I focused on 4 learning goals during this minor: Visual Effects, Modeling, Animation and Design. We had a multidisciplinary team consisting of people from various backgrounds including Fashion Branding / Management, Mechanical Engineering and of course Game Development. Because of this it was sometimes difficult to work together, but we plowed through and implemented everything we wanted in this experience. Based on intriguing moodboards and emotional design techniques provided by the rest of the team, I built the color combinations, texture choices and almost all visual effects displayed in the experience.
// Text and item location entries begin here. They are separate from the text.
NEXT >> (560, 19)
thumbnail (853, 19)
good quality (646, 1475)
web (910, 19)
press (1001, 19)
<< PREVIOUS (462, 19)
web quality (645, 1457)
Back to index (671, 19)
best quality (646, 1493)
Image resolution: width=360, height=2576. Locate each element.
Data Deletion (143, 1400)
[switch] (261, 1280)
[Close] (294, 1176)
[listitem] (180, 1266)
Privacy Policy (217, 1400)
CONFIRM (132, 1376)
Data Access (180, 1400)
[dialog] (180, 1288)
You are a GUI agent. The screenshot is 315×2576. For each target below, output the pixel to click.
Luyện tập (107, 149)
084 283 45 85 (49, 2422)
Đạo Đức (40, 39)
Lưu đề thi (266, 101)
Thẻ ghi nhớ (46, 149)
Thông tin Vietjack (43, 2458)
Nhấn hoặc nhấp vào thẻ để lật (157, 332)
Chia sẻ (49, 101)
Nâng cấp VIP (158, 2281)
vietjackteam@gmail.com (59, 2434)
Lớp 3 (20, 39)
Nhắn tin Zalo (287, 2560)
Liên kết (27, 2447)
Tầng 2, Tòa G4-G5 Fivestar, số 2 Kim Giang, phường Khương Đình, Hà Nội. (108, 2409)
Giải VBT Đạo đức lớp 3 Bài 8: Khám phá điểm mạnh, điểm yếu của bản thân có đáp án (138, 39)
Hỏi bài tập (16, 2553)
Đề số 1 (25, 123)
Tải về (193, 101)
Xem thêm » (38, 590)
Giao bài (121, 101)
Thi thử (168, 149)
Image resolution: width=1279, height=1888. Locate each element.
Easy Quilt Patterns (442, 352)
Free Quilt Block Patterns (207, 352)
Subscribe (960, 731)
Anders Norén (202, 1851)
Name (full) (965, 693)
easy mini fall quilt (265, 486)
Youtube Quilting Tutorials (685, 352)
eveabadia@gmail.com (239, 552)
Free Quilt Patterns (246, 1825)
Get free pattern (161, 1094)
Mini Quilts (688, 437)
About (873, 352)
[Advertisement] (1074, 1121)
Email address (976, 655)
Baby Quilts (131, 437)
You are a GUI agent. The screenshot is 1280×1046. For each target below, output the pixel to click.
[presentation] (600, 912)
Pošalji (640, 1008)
I created a bell model in Maya and a fitting animation for it in Unity as well. Then I gave them particle effects created with VFX Graph, one of the newer tools Unity provides. It’s a node-based editor for creating particles and are rendered on the GPU. Long story short it means a lot more particles for a fraction of the performance cost of the traditional Shuriken default particle system of Unity. Especially for VR, I wanted to definitely use this tool and I am glad I did. The above picture hosts about 80.000 particles and is rendered without a sweat even in VR.
I created all of the shaders with Shader Graph. Shader Graph is also a node-based editor but for building shader effects. Since shaders are applied through the GPU as well, I ended up making many visual effects while preventing big performance hits. If you are making your own VR game or experience, I really recommend locking the application’s target framerate to the refresh rate of your HMD (Head-Mounted Display). It got rid of all jitter problems for us.
There’s a lot more to report about this short semester including courses I followed aside from the project work, other assignments or simply different experiences and learning moments. You can find all of this in the process book and portfolio linked at the top of the page!
Doing this project opened my eyes for VR and I definitely see myself building VR games in the future. De Oude Kerk was very pleased with what we delivered and they are making arrangements for a VR setup in the actual church. Feel free to pay them a visit when they do and immerse yourself with our experience!